Overhang Tower: Resource-Rational Adaptation in Sequential Physical Planning

Ruihong Shen1,2,3,4,5, Shiqian Li2,1,4,5, and Yixin Zhu1,2,4,5
1School of Psychological and Cognitive Sciences, Peking University
2Institute for Artificial Intelligence, Peking University   3School of EECS, Peking University
4State Key Laboratory of General Artificial Intelligence, Peking University
5Beijing Key Laboratory of Behavior and Mental Health, Peking University
Corresponding author: yixin.zhu@pku.edu.cn
Annual Meeting of the Cognitive Science Society (CogSci) 2026

Humans exhibit a dual transition under resource pressure, simultaneously shifting both physical prediction mechanism and planning strategy to match cognitive budget.

Overview Video

Abstract

Humans effortlessly navigate the physical world by predicting how objects behave under gravity and contact forces, yet how such judgments support sequential physical planning under resource constraints remains poorly understood. Research on intuitive physics debates whether prediction relies on the Intuitive Physics Engine (IPE) or fast, cue-based heuristics; separately, decision-making research debates deliberative lookahead versus myopic strategies. These debates have proceeded in isolation, leaving the cognitive architecture of sequential physical planning underspecified.

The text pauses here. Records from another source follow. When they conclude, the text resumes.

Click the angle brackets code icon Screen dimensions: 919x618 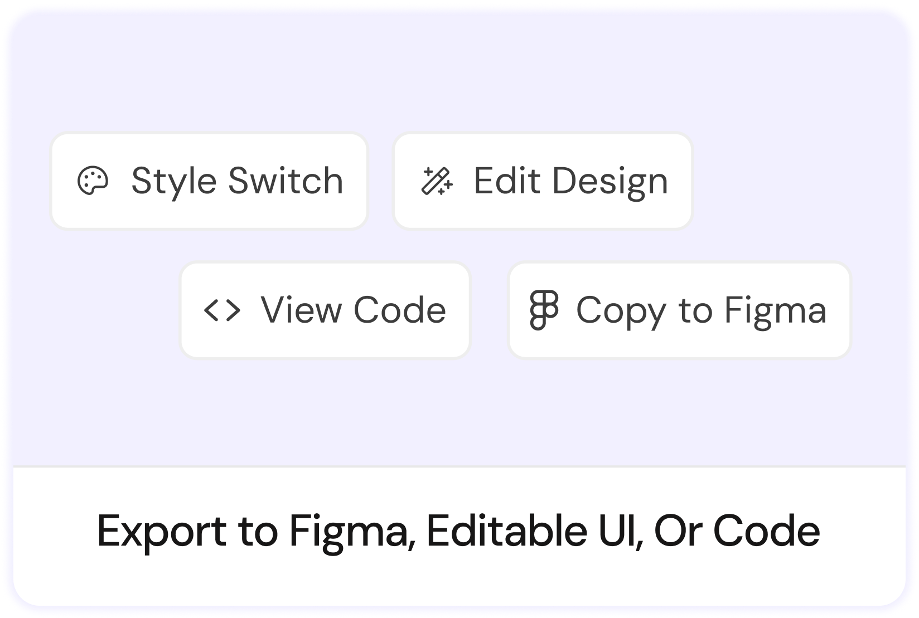pyautogui.click(x=222, y=310)
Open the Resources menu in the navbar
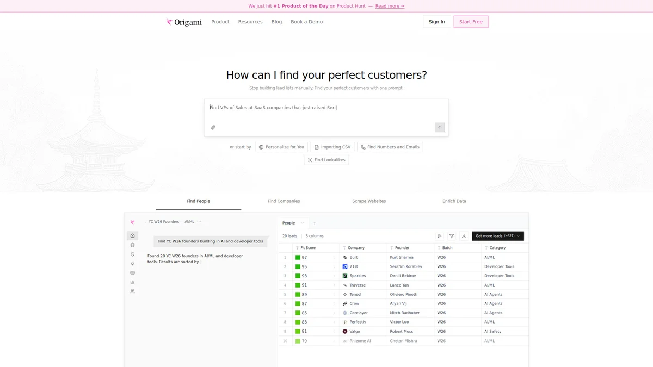The image size is (653, 367). point(250,22)
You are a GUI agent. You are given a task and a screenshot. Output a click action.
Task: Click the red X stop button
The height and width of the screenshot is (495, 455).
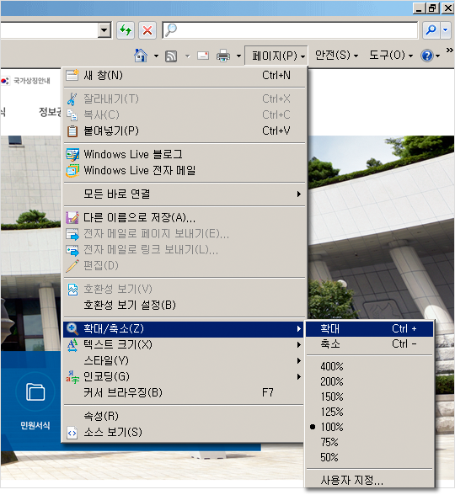tap(147, 30)
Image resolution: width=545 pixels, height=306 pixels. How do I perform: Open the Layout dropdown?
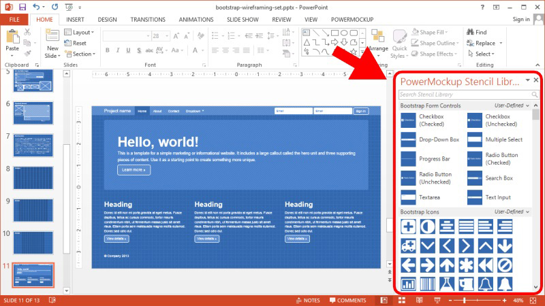click(x=82, y=32)
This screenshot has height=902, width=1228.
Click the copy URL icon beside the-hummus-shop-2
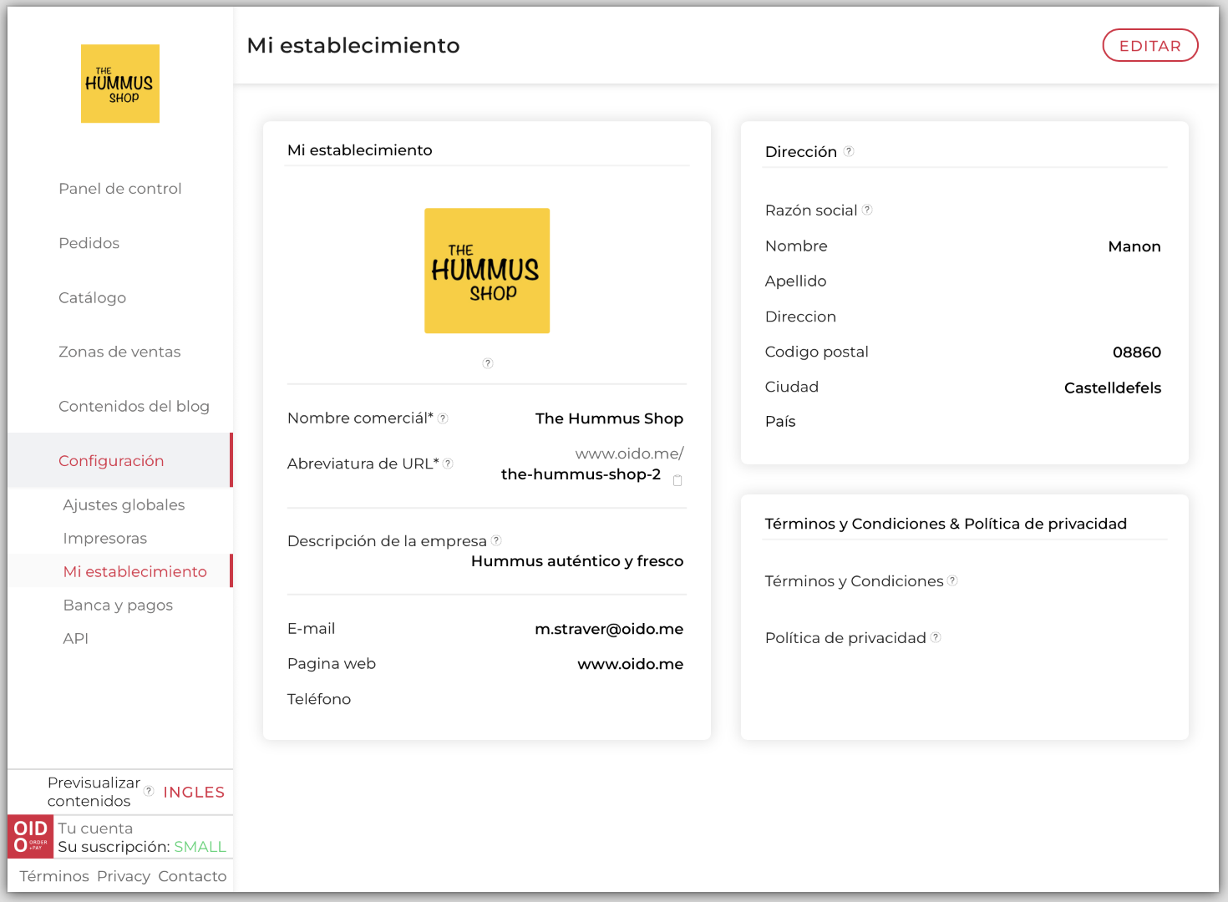pos(677,480)
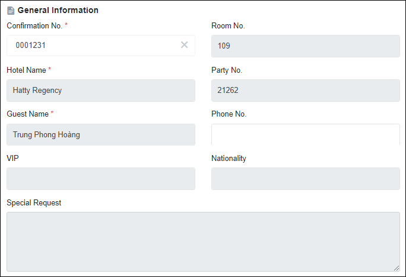The height and width of the screenshot is (277, 406).
Task: Click the Hotel Name field with Hatty Regency
Action: [x=101, y=91]
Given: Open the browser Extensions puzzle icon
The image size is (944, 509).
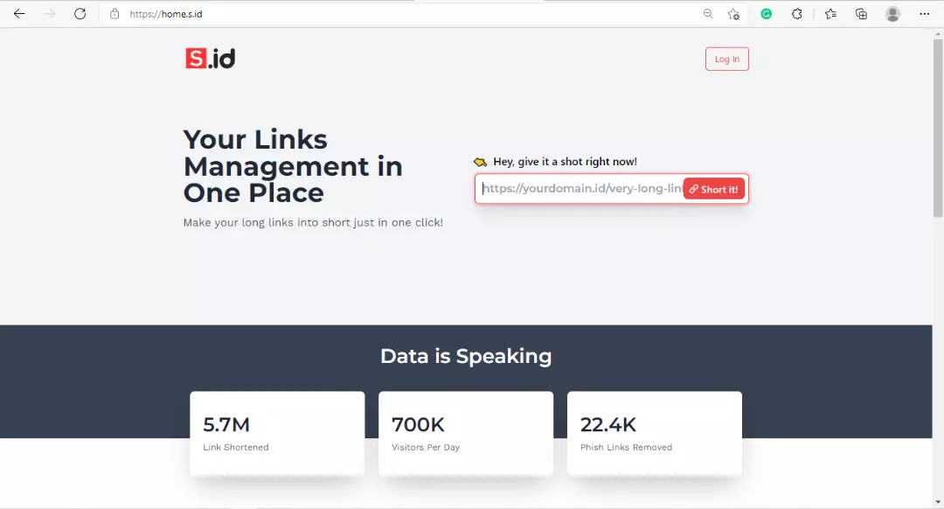Looking at the screenshot, I should 797,14.
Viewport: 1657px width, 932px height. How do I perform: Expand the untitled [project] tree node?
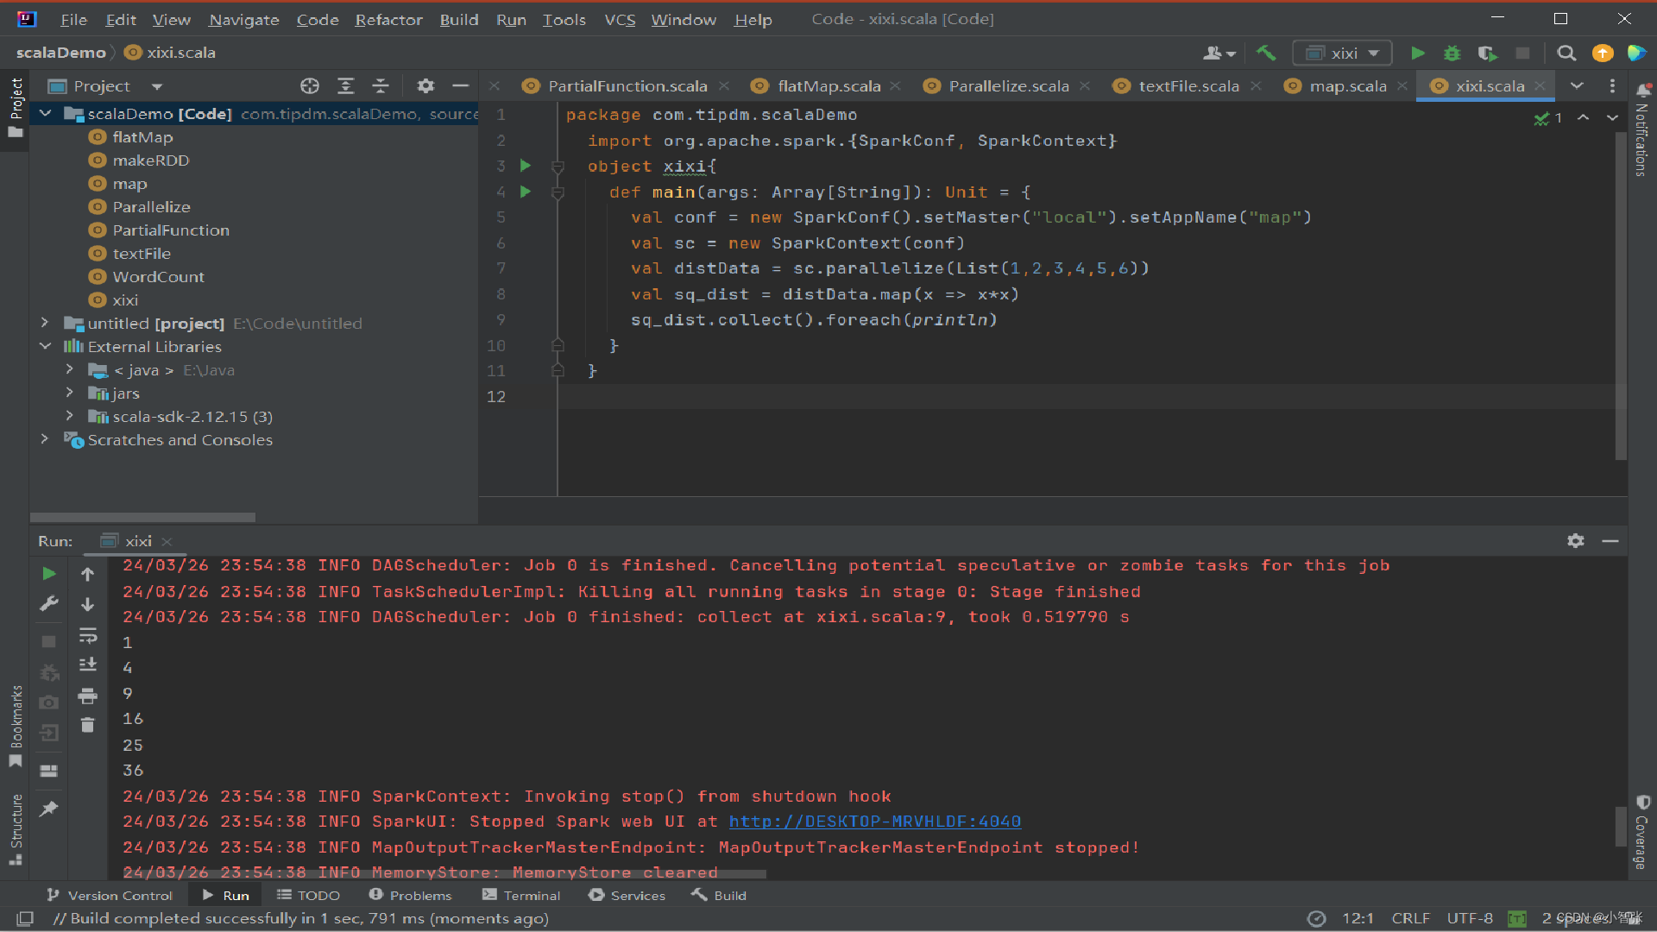click(x=45, y=323)
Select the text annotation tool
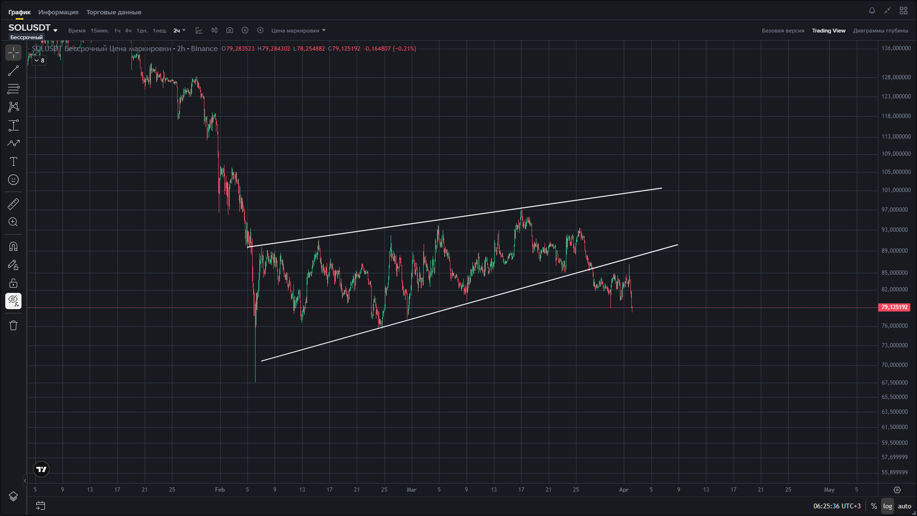Screen dimensions: 917x516 click(13, 161)
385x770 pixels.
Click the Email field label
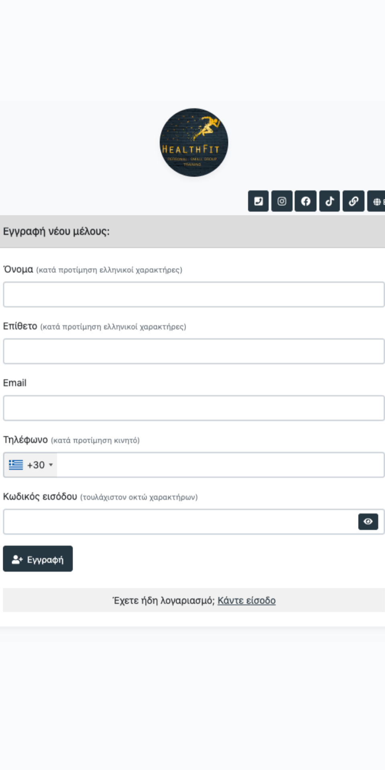pyautogui.click(x=15, y=383)
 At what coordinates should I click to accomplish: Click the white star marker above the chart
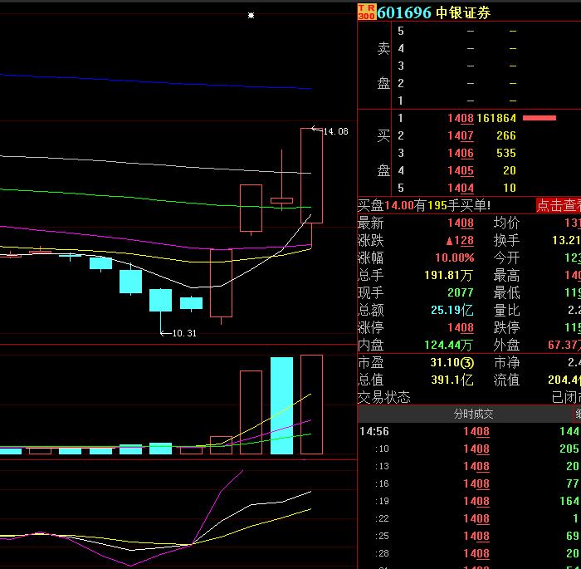(251, 15)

Here we show that humans exhibit a dual transition under resource pressure, simultaneously shifting both physical prediction mechanism and planning strategy to match cognitive budget. Using Overhang Tower, a construction task requiring participants to maximize horizontal overhang while maintaining stability, we find that IPE-based simulation dominates early stages while CNN-based visual heuristics prevail as complexity grows; concurrently, time pressure truncates deliberative lookahead, shifting planning toward shallower horizons—a dual transition unpredicted by prior single-mechanism accounts.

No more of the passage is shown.